First Nation and OPP say the partnership signals an improved relationship between the community and police.

CBC News

A troubled northwestern Ontario community is starting a five-year project to improve the lives of its young people.

Pikangikum First Nation, located 500 km north of Thunder Bay, has struggled with unlivable housing conditions, youth suicide, and often bitter relations with police. But now, the community and police have started working together to turn things around.

Ontario Provincial Police superintendent Ron van Straalen and Pikangikum First Nation Chief Paddy Peters announced what they call “Project Journey” in Thunder Bay on Tuesday, at the OPP North West Region Headquarters.

Project Journey is a partnership between the National Crime Prevention Strategy of Public Safety Canada, the OPP and the community of Pikangikum First Nation. Its goal is to prevent and reduce youth crime and anti-social behaviours among at-risk youth between the ages of six and 18 years of age in Pikangikum.

According to officials, the project has been designed to be culturally appropriate and reflect Aboriginal values, beliefs and interests and to encourage Pikangikum youth to be leaders in their community by enhancing their resilience.

They began delivering the program in December.

'A different perspective'

Chief Peters said he remembers the distrust people used to feel toward the Ontario Provincial Police officers in their community.

"The only work that they came to do was arresting people and taking them to jail,” he said.

"The kids now, with the interaction that they have with the police, I believe they'll have a different perspective."

The project is being called the first of its kind between police and First Nations in Ontario.

Funded by Public Safety Canada — $2.5 million over five years — the program aims to prevent young people from committing crimes and abusing drugs by giving them alternatives.

The OPP, who have donated their officers’ time to the project, are working with Pikangikum's teachers, elders, parents and other members of the community to provide cultural and recreational activities — both in and out of school.

"One of our first activities was tobogganing. The experience of hearing the unconditional laughter [from the participants] just being children … was really the start of it,” said OPP sergeant Chris Amell, project co-ordinator.

“What we're trying to do is put together a program [that is] positive and generates resilience in them to deal with some of the pressures and challenges of living in an isolated community."

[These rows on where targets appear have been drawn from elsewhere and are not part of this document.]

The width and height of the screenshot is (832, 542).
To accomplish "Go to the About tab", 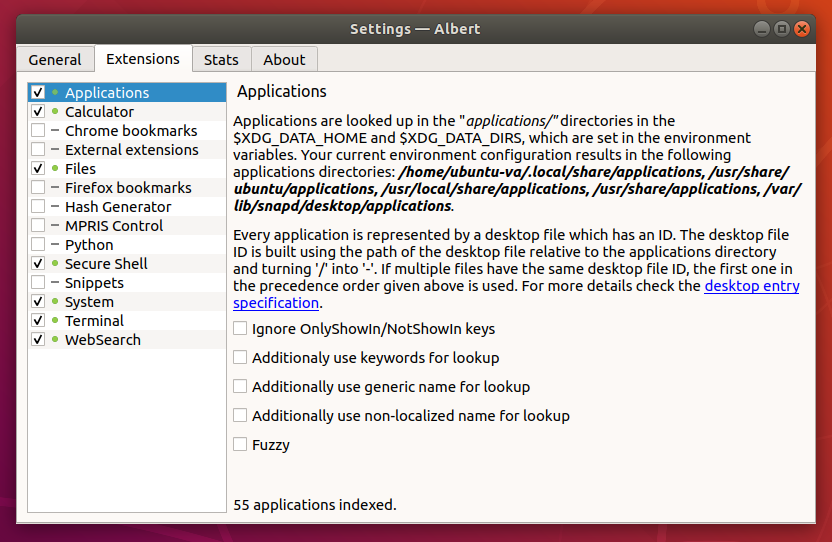I will coord(284,60).
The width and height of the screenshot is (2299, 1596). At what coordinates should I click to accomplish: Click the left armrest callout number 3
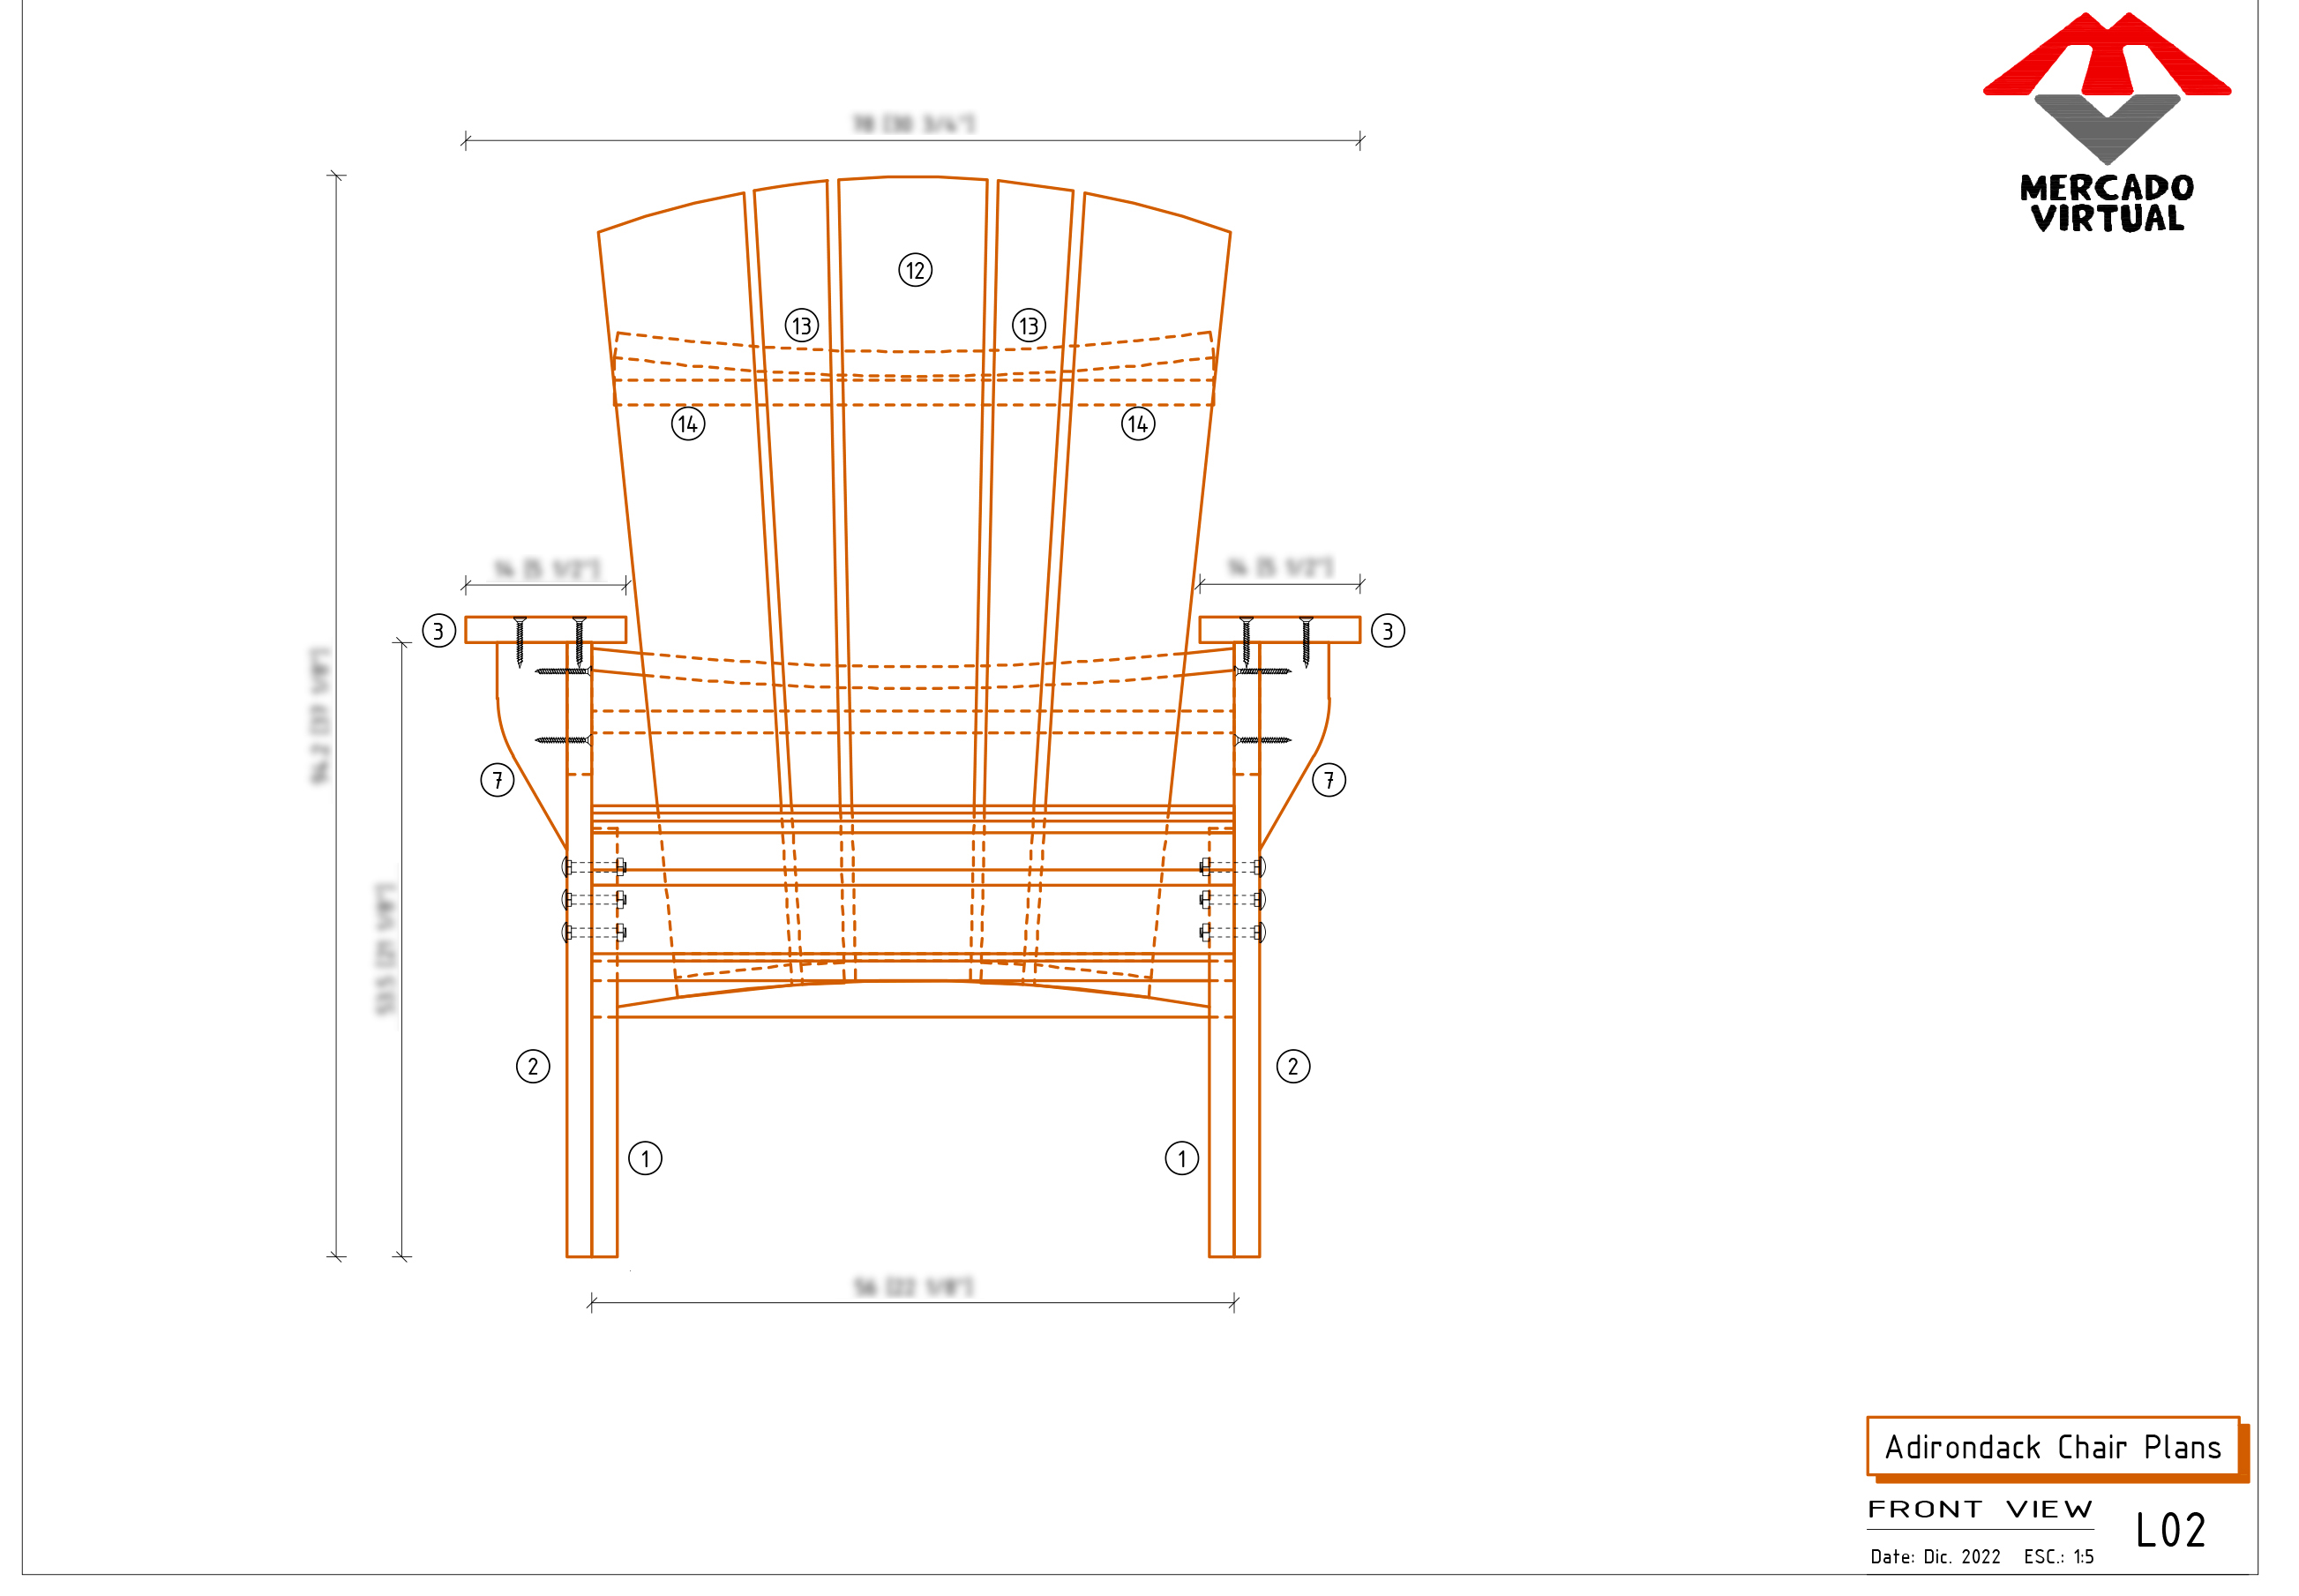tap(439, 631)

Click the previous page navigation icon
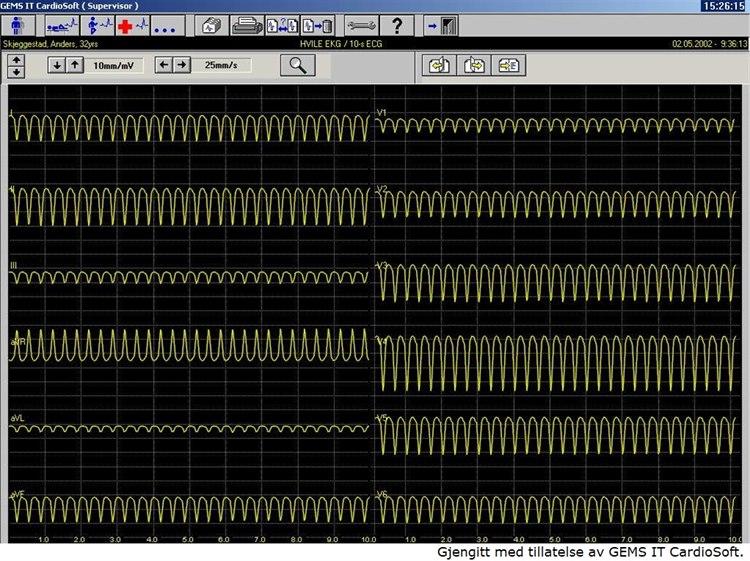pos(437,66)
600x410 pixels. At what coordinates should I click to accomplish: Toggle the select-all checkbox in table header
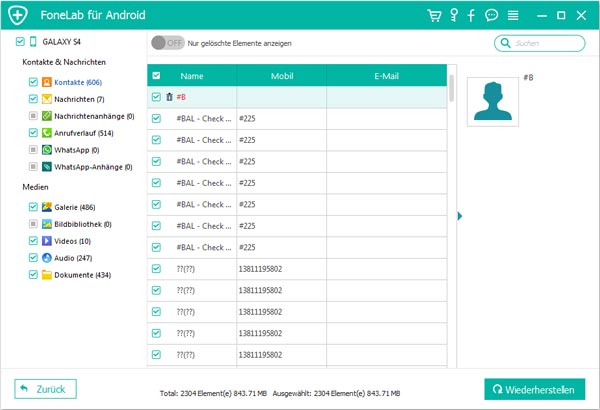155,75
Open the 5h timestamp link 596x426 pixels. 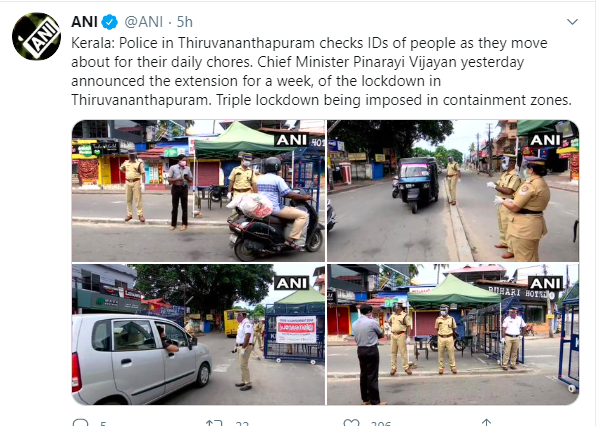[185, 22]
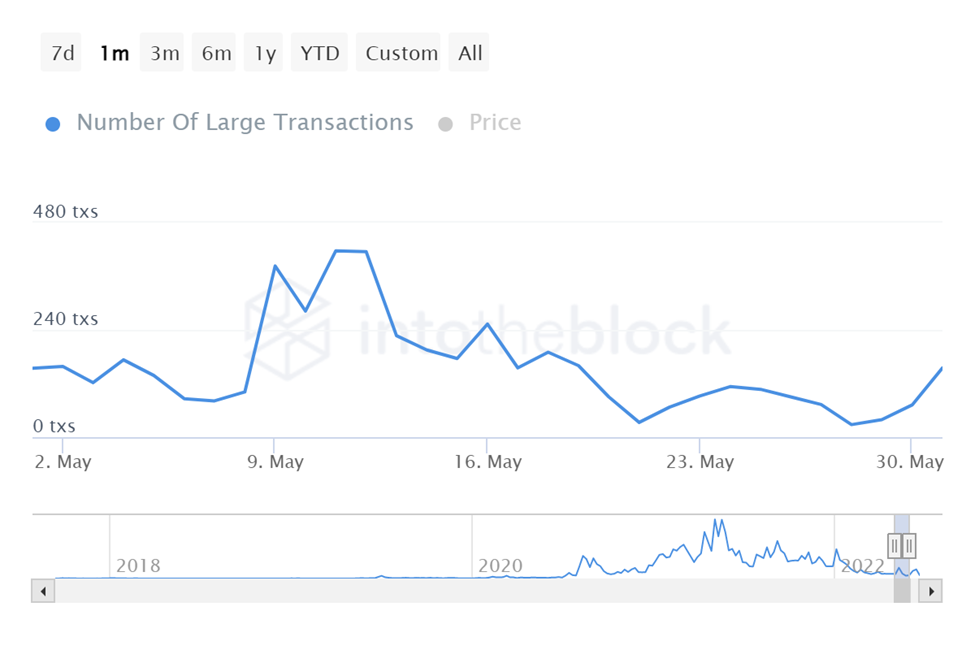Click the intotheblock watermark logo
The width and height of the screenshot is (975, 650).
click(289, 327)
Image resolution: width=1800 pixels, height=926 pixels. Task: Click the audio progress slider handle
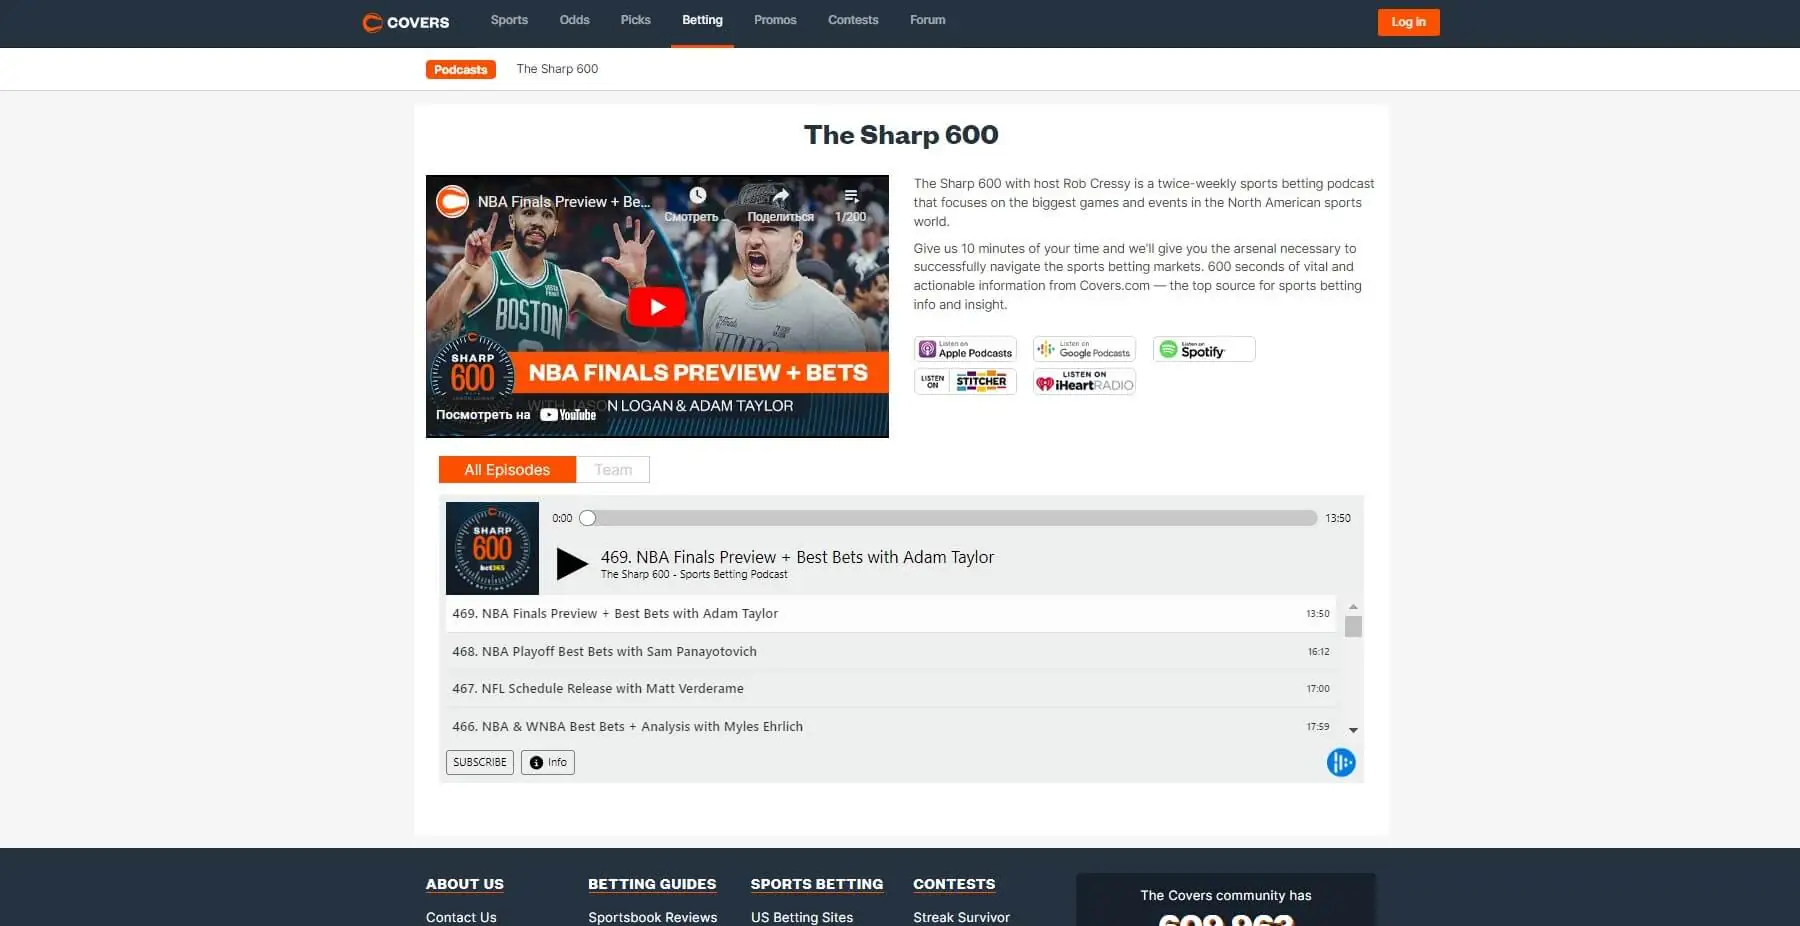[x=588, y=518]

The program includes a variety of activities for youth, including going out hunting and fishing, learning about their culture from elders and taking part in a mock police academy planned by an OPP officer.

Chief Peters said he expects all of it to result in positive change for his community's young people, including better school attendance and a reduction in substance abuse.

"There's been a lot of media attention in regards to our community and a lot of that has been negative," he said. "Youth and children ... they read ... a story in Pikangikum that's negative ... [and] they begin to feel sad, they begin to feel disappointed because Pikangikum is talked about in a negative way."

"I want to start seeing ... the children in our community, the youth in our community ... for them to start ... thinking positively and living a lifestyle that represents a positive attitude.”